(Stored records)
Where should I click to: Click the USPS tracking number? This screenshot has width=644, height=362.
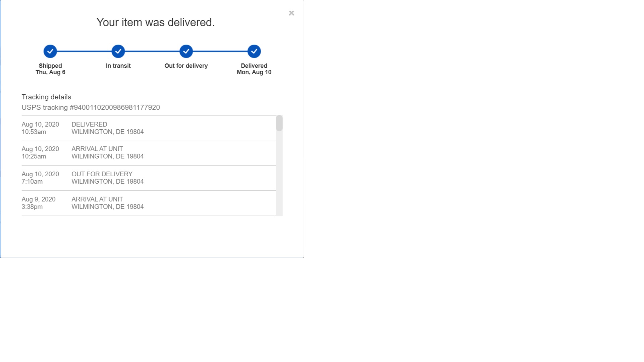tap(115, 107)
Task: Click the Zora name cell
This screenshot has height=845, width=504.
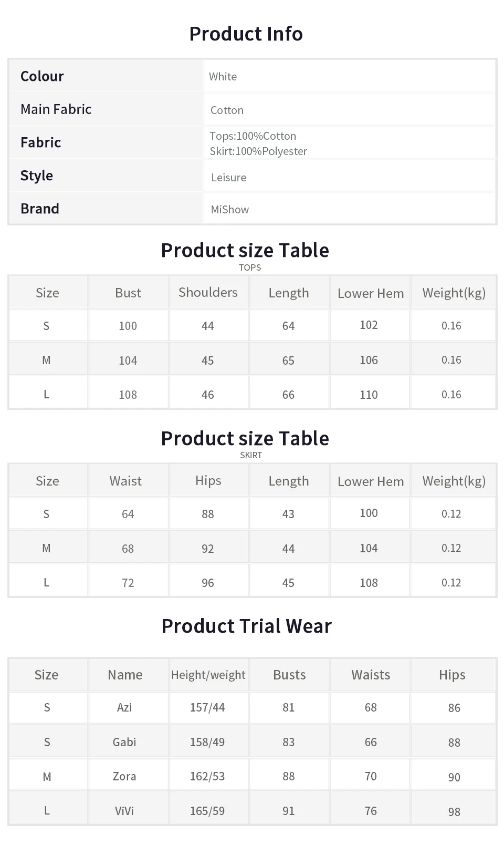Action: [124, 777]
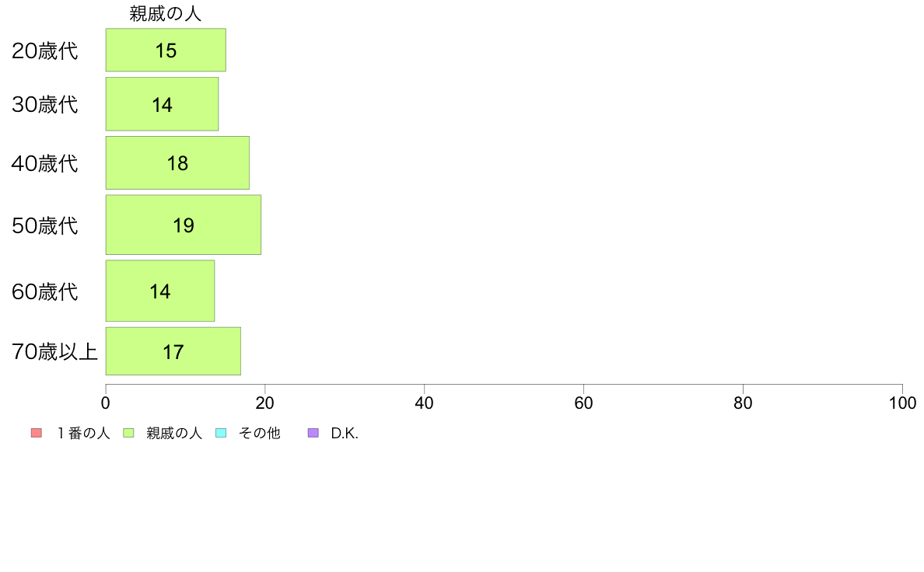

# What the task asks
Only the entries themselves should be output, word for word, with all pictures omitted.

# Task result
Where should I click to: Click the USPS tracking number? This screenshot has width=644, height=362.
tap(115, 107)
Task: Click the Zora name cell
This screenshot has height=845, width=504.
Action: [124, 777]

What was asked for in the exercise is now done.